The announcement was made by T-Mobile UK Managing Director Richard Moat. According to Moat, the margin pressures are altering the competitive landscape and altering the ability to fund the future.
The joint venture proposal is waiting for the nod from European Commission, which will investigate whether there will be any adverse effect on the market, has until Feb. 15 to rule on the joint venture.
UK’s largest mobile operator with a 37% market share will be created if the propsed venture is successful.
Network supply deal signed between ZTE and Cell C (Africa)
www.WirelessFederation.com/news: South African mobile operator Cell C along with its controlling shareholder Oger Telecom signed a network supply and managed services agreements with ZTE. Under the agreement, Cell C will receive GSM/UMTS network turnkey solutions and operations services in total USD 378 million.

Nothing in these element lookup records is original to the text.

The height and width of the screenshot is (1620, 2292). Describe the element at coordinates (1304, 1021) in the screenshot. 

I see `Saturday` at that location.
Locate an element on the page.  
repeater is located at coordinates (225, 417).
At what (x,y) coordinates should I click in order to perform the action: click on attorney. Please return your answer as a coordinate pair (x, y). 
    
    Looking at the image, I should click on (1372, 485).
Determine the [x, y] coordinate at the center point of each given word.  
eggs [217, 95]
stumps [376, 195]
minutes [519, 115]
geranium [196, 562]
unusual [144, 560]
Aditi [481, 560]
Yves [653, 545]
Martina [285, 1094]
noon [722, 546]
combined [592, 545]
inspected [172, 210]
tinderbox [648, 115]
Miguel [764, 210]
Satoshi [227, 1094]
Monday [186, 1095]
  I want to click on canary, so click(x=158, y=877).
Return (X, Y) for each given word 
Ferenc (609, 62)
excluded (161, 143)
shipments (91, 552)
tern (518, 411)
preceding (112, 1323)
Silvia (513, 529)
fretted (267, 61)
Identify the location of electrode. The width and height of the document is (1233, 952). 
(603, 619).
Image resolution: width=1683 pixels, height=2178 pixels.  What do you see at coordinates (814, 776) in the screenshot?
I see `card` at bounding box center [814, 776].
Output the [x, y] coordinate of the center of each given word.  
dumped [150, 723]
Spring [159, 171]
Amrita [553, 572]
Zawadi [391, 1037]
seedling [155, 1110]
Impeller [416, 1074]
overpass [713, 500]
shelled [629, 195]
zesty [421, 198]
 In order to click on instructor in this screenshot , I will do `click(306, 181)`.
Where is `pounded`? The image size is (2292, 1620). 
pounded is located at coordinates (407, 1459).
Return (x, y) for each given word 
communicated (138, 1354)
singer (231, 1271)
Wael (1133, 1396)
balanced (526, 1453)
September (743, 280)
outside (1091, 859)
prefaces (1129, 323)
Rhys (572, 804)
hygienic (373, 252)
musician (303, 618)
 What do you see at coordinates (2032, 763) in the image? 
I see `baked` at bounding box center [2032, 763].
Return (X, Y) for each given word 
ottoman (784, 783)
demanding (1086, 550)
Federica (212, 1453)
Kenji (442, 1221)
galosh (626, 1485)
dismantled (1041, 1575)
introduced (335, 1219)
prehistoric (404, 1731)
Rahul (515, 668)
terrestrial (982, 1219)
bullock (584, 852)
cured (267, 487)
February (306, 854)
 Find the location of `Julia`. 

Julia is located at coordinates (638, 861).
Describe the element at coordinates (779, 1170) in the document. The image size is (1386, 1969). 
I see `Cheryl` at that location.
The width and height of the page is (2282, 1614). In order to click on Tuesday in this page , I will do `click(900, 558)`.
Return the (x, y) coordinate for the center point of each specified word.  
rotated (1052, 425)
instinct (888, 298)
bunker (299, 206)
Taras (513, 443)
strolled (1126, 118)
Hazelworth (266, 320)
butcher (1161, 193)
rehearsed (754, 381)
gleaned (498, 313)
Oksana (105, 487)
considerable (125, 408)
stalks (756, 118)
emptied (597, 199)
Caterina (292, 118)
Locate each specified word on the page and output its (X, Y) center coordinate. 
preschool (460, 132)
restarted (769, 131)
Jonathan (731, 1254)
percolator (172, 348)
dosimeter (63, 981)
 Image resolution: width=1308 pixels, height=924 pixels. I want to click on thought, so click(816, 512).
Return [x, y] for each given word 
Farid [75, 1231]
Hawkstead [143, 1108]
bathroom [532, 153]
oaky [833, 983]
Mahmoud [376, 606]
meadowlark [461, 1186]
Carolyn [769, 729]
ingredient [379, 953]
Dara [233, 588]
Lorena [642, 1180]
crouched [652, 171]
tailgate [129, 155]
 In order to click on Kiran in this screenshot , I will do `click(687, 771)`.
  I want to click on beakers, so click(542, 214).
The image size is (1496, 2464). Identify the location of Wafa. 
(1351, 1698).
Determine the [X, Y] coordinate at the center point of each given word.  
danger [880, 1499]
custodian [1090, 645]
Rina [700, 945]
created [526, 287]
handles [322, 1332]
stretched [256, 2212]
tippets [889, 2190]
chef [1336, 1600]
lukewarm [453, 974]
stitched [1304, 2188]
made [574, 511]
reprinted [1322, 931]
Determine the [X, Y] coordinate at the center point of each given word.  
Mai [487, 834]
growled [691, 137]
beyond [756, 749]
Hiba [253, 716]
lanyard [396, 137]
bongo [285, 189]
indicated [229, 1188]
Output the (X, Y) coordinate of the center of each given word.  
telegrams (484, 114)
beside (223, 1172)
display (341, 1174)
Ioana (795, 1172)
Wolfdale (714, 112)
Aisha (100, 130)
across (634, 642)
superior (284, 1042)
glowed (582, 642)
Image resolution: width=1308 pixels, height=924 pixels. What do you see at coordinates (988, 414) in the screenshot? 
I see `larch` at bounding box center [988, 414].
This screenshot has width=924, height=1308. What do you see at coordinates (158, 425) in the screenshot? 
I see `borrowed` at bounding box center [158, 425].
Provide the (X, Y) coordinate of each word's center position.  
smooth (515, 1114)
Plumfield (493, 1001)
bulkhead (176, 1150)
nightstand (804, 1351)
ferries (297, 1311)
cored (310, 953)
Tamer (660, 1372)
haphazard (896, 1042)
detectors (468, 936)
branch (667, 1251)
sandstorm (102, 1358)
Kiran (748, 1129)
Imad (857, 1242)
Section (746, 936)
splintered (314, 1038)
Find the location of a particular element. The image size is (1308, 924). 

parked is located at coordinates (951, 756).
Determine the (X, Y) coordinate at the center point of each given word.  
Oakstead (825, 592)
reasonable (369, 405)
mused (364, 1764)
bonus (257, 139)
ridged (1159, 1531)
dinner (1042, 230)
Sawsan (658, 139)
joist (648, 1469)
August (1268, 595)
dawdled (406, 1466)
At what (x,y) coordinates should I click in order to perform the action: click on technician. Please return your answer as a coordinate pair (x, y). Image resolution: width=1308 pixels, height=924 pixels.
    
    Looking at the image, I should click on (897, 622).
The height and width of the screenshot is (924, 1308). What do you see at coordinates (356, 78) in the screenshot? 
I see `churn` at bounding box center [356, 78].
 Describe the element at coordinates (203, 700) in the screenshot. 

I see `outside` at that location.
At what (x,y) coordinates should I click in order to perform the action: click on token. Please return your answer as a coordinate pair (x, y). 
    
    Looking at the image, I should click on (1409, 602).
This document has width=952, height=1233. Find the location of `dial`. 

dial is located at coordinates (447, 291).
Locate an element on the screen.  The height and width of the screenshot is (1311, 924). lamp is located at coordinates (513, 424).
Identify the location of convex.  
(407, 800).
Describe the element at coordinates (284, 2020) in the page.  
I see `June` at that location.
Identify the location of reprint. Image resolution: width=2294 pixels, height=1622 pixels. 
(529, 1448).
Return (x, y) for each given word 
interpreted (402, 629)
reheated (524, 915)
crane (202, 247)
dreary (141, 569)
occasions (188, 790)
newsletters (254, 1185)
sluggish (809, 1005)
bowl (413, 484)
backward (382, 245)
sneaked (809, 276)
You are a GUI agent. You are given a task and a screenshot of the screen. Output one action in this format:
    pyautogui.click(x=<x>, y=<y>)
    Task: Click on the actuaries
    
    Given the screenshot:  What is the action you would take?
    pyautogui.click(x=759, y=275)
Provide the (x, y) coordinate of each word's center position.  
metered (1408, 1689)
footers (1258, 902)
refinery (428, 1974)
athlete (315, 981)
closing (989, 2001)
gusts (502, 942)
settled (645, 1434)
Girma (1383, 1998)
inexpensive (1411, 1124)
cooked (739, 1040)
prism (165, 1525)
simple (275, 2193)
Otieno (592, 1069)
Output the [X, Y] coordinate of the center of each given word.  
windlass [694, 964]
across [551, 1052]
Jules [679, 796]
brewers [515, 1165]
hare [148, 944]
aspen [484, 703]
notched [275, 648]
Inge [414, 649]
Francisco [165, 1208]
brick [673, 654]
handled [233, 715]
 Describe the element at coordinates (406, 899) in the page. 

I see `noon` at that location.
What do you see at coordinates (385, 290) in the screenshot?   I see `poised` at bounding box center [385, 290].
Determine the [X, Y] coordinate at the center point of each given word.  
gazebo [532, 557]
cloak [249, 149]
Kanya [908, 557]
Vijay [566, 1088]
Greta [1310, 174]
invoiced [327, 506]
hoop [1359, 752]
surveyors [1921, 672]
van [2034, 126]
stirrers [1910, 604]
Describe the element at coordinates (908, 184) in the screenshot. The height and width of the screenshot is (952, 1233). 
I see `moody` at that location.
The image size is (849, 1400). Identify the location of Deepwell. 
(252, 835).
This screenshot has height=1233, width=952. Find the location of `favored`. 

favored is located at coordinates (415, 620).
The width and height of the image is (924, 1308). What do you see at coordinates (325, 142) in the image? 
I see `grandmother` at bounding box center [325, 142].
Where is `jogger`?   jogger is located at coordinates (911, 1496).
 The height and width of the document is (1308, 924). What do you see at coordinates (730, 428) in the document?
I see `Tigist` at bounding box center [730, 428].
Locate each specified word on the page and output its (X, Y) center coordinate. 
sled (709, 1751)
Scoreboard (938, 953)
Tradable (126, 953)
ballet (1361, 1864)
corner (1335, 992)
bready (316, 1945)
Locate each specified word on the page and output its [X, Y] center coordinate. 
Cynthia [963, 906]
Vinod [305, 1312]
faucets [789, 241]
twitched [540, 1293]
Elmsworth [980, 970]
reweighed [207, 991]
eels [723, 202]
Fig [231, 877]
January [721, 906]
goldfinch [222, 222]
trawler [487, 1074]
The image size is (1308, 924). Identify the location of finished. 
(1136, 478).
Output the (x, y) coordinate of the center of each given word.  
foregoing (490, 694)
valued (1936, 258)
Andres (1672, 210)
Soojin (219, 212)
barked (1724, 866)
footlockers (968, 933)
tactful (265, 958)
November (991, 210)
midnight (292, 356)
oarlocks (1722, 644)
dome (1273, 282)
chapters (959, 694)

Product sales and engineering services are specified in the agreements in relation to ZTE’s daily operations. The project is expected to be completed within three years.
USA operators questioned by FCC over termination fees
www.WirelessFederation.com/news: More information on termination fees charged customers for ending their service contracts early has been asked by the US Federal Communications Commission from all the top mobile operators. The list includes- Verizon Wireless, AT&T, Google, T-Mobile USA and Sprint.
According to the FCC, the lack of a standard approach for applying the fees may be hindering mobile users’ ability to change operators. FCC has asked the operators about how they set the fees and inform consumers about the rates, how they apply handset subsidies and how the termination fees vary in relation to the cost of the phone.